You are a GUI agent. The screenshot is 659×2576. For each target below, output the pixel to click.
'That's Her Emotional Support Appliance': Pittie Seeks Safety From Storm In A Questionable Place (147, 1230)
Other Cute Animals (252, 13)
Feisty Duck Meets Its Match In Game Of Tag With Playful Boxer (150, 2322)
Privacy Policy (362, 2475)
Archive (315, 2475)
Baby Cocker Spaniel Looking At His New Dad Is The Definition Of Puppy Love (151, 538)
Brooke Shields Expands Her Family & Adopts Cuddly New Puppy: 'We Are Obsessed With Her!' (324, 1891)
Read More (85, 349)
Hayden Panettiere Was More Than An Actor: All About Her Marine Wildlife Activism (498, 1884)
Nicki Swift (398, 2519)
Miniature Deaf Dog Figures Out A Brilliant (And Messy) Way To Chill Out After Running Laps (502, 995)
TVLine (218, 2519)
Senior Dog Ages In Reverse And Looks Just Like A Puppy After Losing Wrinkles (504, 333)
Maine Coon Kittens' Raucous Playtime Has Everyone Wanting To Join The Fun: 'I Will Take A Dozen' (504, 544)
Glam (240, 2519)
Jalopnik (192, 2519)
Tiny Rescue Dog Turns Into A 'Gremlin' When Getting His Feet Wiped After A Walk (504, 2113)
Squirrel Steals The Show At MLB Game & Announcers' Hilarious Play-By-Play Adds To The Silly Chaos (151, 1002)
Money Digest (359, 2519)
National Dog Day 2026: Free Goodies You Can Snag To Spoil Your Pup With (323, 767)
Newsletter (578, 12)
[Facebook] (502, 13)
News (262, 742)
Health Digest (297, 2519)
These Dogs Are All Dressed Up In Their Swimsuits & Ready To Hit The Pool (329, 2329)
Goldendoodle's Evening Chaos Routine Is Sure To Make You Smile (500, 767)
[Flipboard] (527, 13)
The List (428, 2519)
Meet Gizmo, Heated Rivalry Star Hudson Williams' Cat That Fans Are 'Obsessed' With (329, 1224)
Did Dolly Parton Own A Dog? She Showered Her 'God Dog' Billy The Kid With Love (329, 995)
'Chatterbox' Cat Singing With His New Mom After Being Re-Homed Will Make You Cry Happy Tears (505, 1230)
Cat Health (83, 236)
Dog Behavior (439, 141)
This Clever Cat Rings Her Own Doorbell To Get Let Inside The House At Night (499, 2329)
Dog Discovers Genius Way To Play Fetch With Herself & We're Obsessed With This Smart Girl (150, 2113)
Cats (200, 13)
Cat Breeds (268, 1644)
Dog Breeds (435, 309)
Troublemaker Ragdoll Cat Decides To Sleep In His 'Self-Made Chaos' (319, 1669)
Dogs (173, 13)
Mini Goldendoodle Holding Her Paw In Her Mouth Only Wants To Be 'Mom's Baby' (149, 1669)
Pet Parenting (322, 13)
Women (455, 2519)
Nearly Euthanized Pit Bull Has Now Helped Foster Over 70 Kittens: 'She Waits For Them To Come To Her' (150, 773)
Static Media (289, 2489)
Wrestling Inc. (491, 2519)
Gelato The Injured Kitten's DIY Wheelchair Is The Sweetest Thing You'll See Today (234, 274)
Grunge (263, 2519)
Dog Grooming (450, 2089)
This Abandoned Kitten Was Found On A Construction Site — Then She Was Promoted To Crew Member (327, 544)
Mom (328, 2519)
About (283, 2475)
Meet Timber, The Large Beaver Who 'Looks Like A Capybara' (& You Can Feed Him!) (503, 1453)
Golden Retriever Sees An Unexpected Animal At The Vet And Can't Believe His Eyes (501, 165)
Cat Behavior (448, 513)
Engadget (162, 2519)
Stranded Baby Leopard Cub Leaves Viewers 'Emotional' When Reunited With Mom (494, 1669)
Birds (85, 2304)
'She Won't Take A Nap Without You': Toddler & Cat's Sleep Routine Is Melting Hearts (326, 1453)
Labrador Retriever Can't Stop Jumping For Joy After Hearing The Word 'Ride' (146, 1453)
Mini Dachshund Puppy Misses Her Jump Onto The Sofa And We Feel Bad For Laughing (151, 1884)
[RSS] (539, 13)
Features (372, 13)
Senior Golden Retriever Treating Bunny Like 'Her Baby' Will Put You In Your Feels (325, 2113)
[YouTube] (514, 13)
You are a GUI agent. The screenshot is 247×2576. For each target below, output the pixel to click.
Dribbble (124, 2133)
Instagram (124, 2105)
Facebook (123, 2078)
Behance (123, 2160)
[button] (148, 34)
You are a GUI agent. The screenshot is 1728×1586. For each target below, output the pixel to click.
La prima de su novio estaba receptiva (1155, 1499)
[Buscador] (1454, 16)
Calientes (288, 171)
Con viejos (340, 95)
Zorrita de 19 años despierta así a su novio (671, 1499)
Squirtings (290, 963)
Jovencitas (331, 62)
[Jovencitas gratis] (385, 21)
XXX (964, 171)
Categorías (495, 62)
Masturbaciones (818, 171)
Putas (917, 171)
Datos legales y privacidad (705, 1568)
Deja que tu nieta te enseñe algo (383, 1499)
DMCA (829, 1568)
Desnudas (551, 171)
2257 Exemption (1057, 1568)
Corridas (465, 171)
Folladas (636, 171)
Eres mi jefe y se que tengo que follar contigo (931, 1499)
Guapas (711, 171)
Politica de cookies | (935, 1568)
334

[Exercise instructions] Copy range, inclusive: the line holding "Dog Grooming (450, 2089)" to the line holding "Datos legales y privacidad (705, 1568)". Reproduce exactly those lines of the records above and no others.

[Answer for this exercise]
Dog Grooming (450, 2089)
This Abandoned Kitten Was Found On A Construction Site — Then She Was Promoted To Crew Member (327, 544)
Mom (328, 2519)
About (283, 2475)
Meet Timber, The Large Beaver Who 'Looks Like A Capybara' (& You Can Feed Him!) (503, 1453)
Golden Retriever Sees An Unexpected Animal At The Vet And Can't Believe His Eyes (501, 165)
Cat Behavior (448, 513)
Engadget (162, 2519)
Stranded Baby Leopard Cub Leaves Viewers 'Emotional' When Reunited With Mom (494, 1669)
Birds (85, 2304)
'She Won't Take A Nap Without You': Toddler & Cat's Sleep Routine Is Melting Hearts (326, 1453)
Labrador Retriever Can't Stop Jumping For Joy After Hearing The Word 'Ride' (146, 1453)
Mini Dachshund Puppy Misses Her Jump Onto The Sofa And We Feel Bad For Laughing (151, 1884)
[RSS] (539, 13)
Features (372, 13)
Senior Golden Retriever Treating Bunny Like 'Her Baby' Will Put You In Your Feels (325, 2113)
[YouTube] (514, 13)
You are a GUI agent. The screenshot is 247×2576. For each target below, output the pixel to click.
Dribbble (124, 2133)
Instagram (124, 2105)
Facebook (123, 2078)
Behance (123, 2160)
[button] (148, 34)
You are a GUI agent. The screenshot is 1728×1586. For each target below, output the pixel to click.
La prima de su novio estaba receptiva (1155, 1499)
[Buscador] (1454, 16)
Calientes (288, 171)
Con viejos (340, 95)
Zorrita de 19 años despierta así a su novio (671, 1499)
Squirtings (290, 963)
Jovencitas (331, 62)
[Jovencitas gratis] (385, 21)
XXX (964, 171)
Categorías (495, 62)
Masturbaciones (818, 171)
Putas (917, 171)
Datos legales y privacidad (705, 1568)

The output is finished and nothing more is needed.